« La position de l’international par rapport à la crise que connaît le pays est incorrecte ». C’est ce que croit le porte-parole du secteur démocratique et populaire. À en croire Me André Michel, le séjour en Haïti du diplomate américain, Daniel Foote, n’aura aucune incidence sur la bataille de l’opposition politique.

« Monsieur Foote a son agenda, l’agenda du Blanc ; nous autres, nous avons le nôtre », déclare l’avocat-militant qui continue de plaider en faveur d’une solution purement haïtienne. André Michel qui ne digère toujours pas l’idée d’un exécutif monocéphale, annonce la poursuite d’une série de consultations entre les acteurs politiques et la société civile en vue d’un large consensus sur l’avenir socio-politique et économique du pays.

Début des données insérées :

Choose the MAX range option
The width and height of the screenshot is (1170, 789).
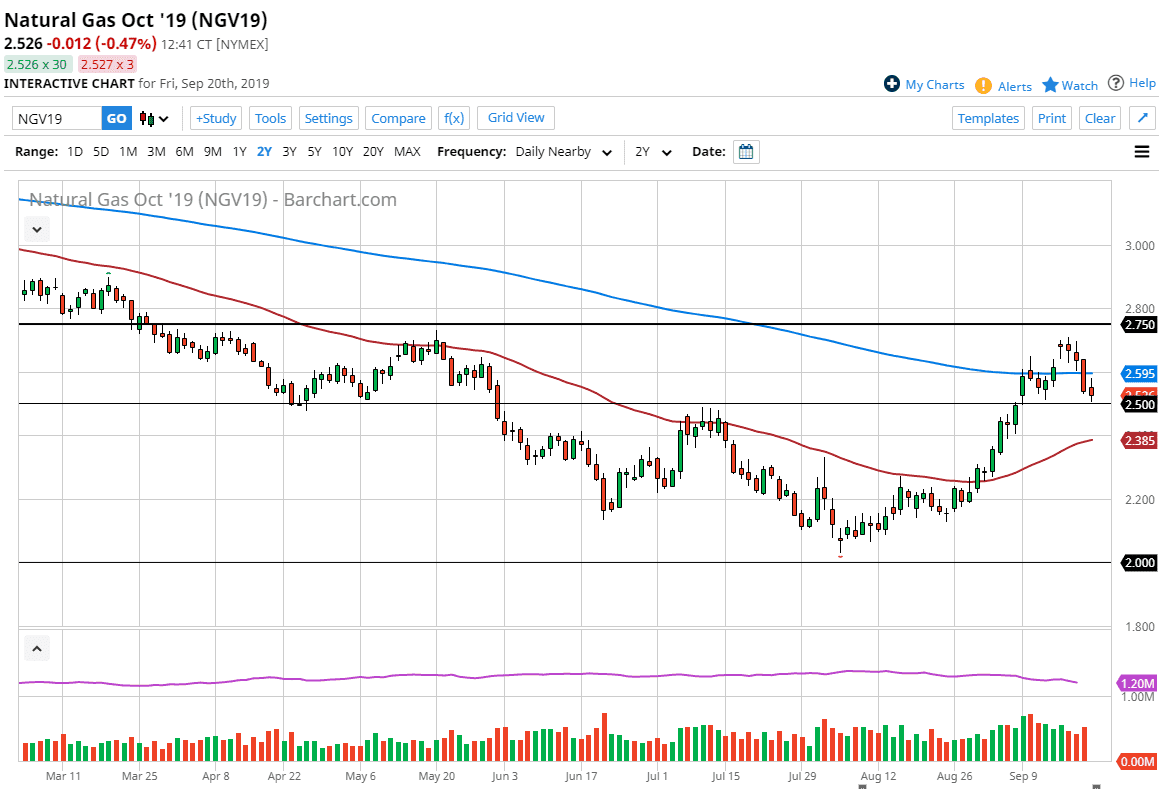tap(407, 152)

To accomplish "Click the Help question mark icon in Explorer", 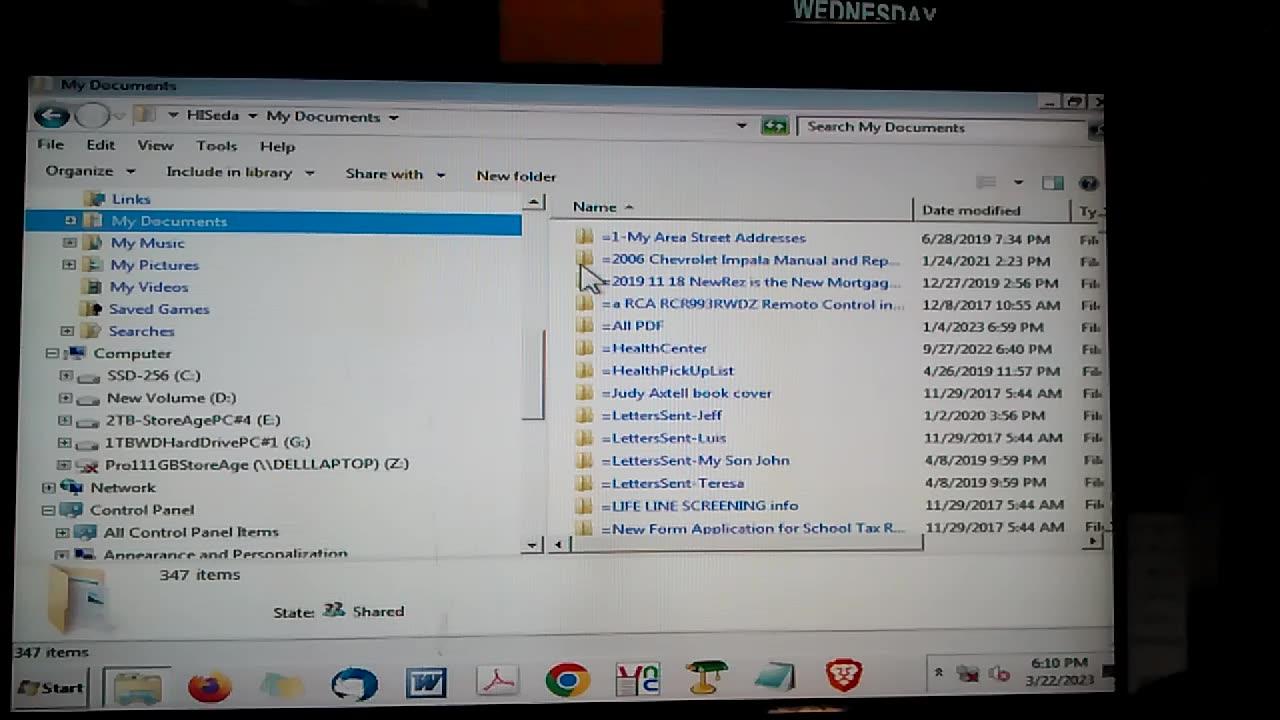I will (1089, 183).
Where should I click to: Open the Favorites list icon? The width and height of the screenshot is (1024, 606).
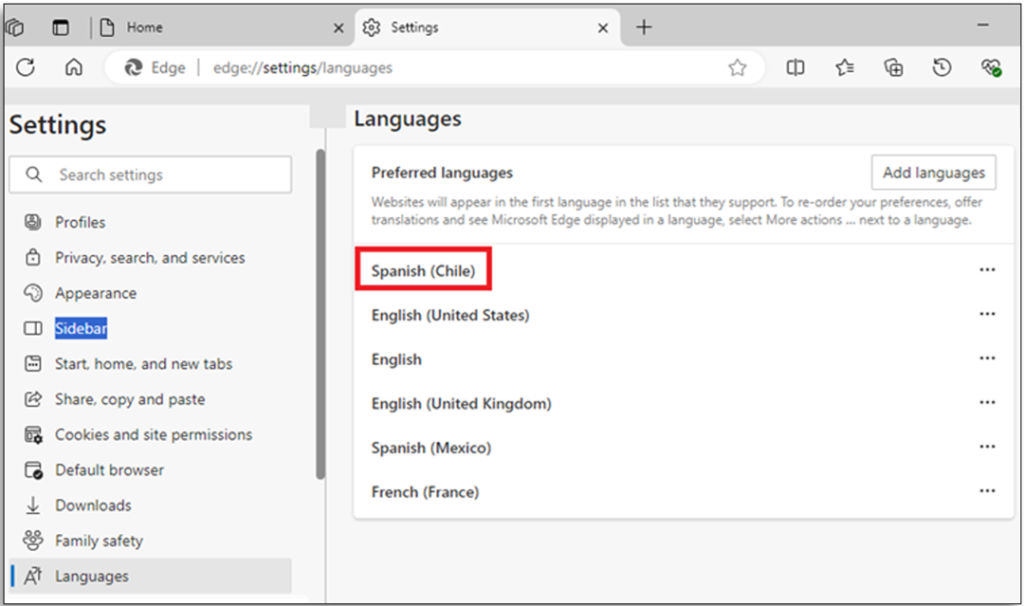coord(845,68)
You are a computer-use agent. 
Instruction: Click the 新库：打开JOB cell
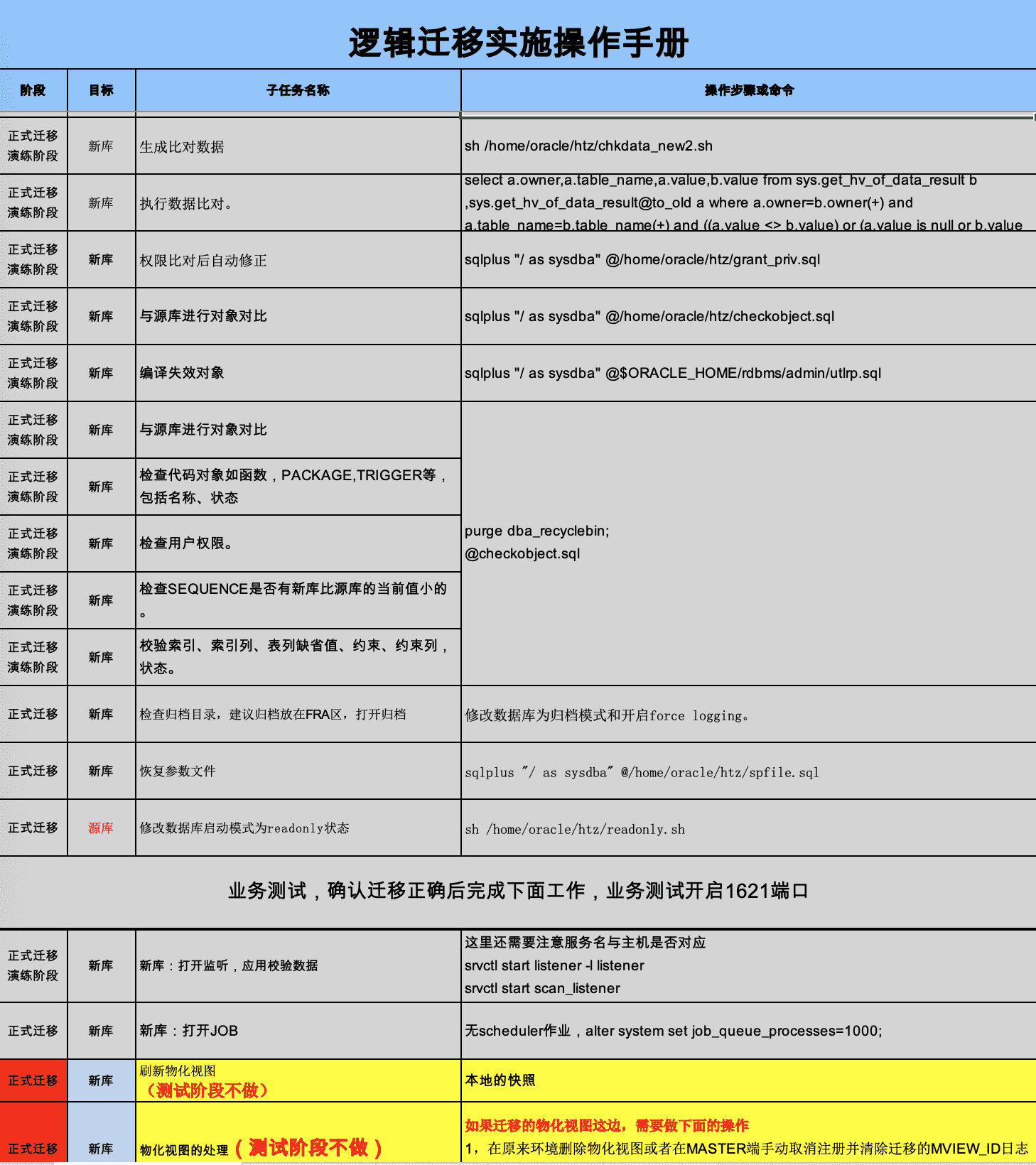[298, 1031]
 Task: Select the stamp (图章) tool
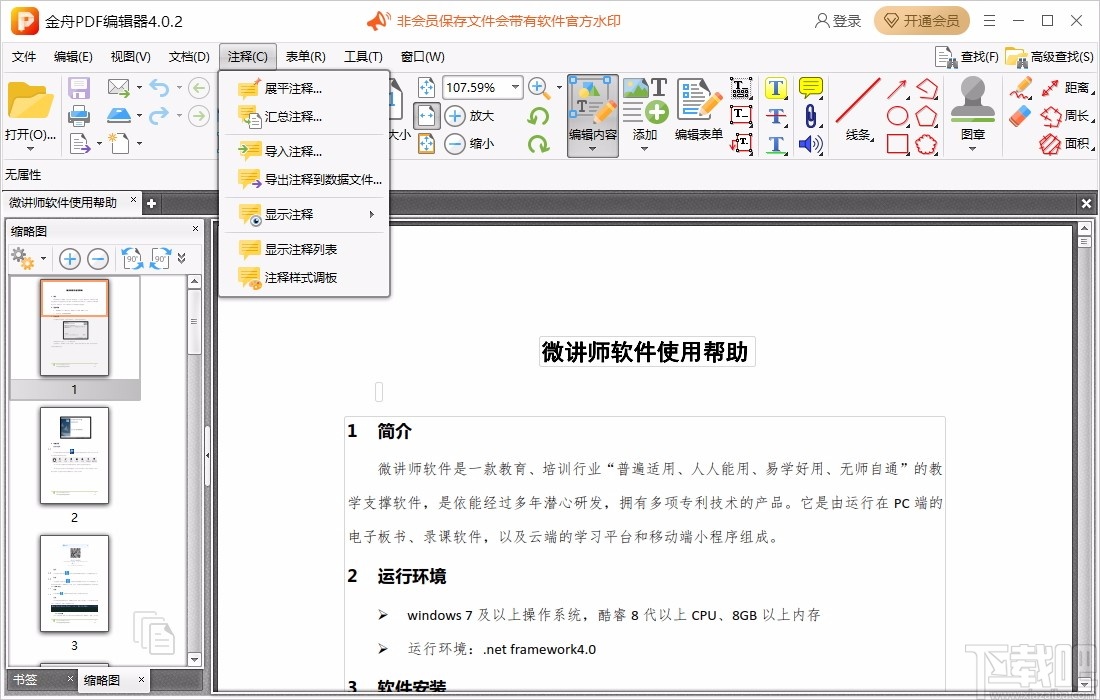(972, 98)
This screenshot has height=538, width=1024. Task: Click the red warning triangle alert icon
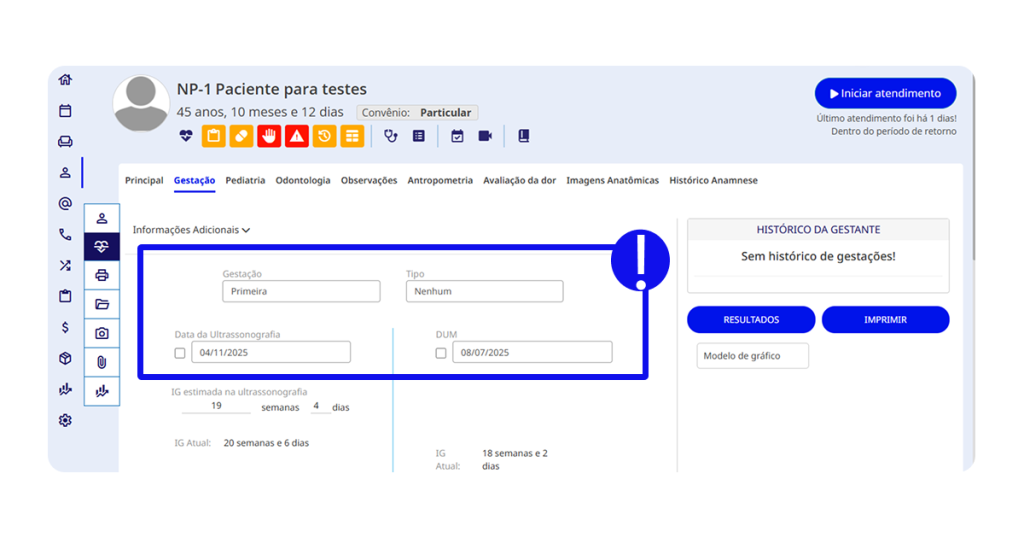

Dans l’intervalle, l’ensemble des organisations de base de l’opposition se joignent à la marche contre l’ingérence américaine qui aura lieu ce 28 juillet. Ce mouvement vise également à imposer le sénateur Joseph Lambert comme président provisoire, alors que le premier Ministre Ariel Henry est seul aux commandes, depuis son installation.

Les organisations de base de l’opposition désapprouvent ce pouvoir exécutif monocéphale, arguant qu’il n’augure rien de concret pour le pays.